[WORK TO BE COMPLETED]
The entries below hold a line with "Where should I click to: Open help" and a line with "The width and". Return those lines and all that lie between them, exactly and only.

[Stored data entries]
_ _ _ _
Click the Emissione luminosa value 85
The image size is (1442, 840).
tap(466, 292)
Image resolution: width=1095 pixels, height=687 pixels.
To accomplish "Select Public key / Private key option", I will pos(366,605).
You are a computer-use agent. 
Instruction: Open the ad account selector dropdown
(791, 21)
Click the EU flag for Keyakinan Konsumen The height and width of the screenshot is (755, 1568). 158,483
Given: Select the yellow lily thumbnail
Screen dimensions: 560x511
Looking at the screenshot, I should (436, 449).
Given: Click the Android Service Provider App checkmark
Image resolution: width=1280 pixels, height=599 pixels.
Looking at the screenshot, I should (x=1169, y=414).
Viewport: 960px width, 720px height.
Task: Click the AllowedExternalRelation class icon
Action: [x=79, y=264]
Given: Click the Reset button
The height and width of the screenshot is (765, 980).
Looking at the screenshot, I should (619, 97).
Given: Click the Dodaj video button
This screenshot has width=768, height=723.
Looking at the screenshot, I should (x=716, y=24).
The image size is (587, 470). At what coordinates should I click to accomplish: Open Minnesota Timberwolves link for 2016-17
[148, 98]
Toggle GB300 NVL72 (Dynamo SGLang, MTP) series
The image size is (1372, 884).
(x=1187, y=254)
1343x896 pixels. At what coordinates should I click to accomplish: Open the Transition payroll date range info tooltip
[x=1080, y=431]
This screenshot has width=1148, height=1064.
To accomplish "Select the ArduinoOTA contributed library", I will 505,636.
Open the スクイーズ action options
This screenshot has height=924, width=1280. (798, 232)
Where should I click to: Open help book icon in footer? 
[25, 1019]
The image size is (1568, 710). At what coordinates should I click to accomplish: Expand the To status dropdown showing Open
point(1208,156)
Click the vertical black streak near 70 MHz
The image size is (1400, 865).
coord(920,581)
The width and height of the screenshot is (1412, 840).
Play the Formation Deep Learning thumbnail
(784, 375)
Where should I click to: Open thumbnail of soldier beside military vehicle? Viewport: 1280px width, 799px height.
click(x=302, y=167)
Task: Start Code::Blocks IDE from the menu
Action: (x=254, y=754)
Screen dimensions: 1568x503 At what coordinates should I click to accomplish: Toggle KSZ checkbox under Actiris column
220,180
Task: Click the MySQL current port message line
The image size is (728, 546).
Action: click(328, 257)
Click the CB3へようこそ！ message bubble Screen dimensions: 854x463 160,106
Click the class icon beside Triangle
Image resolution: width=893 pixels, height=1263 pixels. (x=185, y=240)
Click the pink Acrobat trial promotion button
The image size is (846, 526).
_ _ _ _
[THE COMPLETED TASK]
Where should I click to: Open help book icon in footer? 
[25, 1019]
The image size is (1568, 710). At what coordinates should I click to accomplish: Expand the To status dropdown showing Open
point(1208,156)
Click the vertical black streak near 70 MHz
The image size is (1400, 865).
coord(920,581)
The width and height of the screenshot is (1412, 840).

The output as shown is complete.